- **EXCERPTED TEXT**
Tuesday, March 12, 2013

Can I just take a moment...

to complain?

I'm sorry, I try to keep a positive tone to my posts, but, when looking back at these in years to come, I'm going to want to remember every detail, not just the good.

I've been extremely frustrated with my classes here the last few months.  Like REALLY frustrated.  I'm not saying that I blame my teachers, myself, or even the classes themselves.  I want to blame something, but really, 1) I can't and 2) It's not like it's going to help anything anyways.

I'm currently taking undergrad courses.  And don't get me wrong, I'm learning a lot.  And it's really interesting.  However, the testing is all memorization and NO application.  "Here, take this wonderful book, read it, but on the test I just want you to tell me the entire history of the author, the year it was written in, and the main topics that it contains (without, of course, developing any of those topics)."

- **SUPPLIED MATERIAL**
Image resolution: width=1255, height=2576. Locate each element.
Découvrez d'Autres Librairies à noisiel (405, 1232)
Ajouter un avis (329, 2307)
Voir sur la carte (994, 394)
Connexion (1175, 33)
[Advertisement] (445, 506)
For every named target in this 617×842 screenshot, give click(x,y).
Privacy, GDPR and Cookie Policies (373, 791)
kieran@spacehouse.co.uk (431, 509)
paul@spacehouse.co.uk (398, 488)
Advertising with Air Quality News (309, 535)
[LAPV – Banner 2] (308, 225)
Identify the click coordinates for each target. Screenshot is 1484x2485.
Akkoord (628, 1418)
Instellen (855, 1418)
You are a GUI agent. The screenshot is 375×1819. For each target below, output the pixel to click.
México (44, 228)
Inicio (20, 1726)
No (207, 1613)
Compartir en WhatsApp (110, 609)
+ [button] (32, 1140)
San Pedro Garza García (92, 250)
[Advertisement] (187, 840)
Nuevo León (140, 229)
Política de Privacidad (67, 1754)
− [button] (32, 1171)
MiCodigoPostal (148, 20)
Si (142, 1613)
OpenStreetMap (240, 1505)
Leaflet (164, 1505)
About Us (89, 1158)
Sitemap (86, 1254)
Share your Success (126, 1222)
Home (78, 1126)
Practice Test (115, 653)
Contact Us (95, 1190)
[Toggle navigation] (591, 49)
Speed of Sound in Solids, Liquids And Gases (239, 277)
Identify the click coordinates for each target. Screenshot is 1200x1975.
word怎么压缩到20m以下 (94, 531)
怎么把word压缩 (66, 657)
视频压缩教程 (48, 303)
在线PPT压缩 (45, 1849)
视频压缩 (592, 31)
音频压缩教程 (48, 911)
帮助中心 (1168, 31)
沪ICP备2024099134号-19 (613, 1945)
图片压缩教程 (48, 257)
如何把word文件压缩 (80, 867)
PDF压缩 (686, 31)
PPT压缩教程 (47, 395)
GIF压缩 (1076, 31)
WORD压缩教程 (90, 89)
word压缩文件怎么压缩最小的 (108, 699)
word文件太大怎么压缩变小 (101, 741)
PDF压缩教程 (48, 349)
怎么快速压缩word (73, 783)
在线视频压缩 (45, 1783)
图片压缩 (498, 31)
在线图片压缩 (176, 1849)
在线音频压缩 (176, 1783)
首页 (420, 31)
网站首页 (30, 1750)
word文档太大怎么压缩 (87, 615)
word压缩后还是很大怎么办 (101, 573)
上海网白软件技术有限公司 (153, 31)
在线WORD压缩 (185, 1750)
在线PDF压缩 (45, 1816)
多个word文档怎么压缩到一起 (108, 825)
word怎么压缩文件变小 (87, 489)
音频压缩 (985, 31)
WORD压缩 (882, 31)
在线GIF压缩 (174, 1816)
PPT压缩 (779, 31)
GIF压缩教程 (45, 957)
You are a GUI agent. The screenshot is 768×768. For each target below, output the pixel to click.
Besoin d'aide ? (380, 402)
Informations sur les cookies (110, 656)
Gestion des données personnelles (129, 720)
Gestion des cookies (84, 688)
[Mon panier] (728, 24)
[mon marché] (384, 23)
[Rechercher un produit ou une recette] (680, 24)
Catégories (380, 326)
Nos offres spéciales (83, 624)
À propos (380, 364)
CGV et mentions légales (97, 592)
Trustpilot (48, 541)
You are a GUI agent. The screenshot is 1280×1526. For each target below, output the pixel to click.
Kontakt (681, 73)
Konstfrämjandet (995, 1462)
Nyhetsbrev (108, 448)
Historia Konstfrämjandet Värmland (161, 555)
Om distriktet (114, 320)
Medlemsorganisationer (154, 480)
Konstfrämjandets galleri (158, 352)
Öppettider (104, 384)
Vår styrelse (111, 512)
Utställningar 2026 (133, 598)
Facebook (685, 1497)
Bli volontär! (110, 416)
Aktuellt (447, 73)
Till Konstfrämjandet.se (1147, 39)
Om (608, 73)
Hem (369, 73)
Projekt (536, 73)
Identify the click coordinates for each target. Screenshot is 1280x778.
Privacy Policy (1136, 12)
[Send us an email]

- **WORK INSTRUCTIONS**
- A) In the blog post about frustrating classes, how does the writer describe the testing in their undergrad courses?
- B) Continue the blog post about frustrating classes, picking up right after its final sentence.

- **TASK RESULTS**
- A) The testing is all memorization and no application.

- B)
What hurts my heart a little, is reading these books, which I love, finding SUPER interesting themes and topics, but knowing I can't do anything with it.  If it weren't for the fact the the teacher just puts random paragraphs on the test, and you have to identify which text it comes from, I probably wouldn't have to read the book at all!!  I just want, SO BADLY, to write a research paper, investigate SOMETHING, ANYTHING!! I feel like I'm mentally trapped. Every time I open a book my mind goes crazy with thoughts, questions, ideas... but to what end? I can't do anything with them!!

I will never again complain about having to write a research paper.  You can hold me to that. 

Alright.  I'm done.  Sorry for the rant.  But sometimes, it just feels good to get it out.  I'm going to try to keep a positive attitude, and take away as much as I can from these classes, and hopefully be able to apply it all down the road somewhere...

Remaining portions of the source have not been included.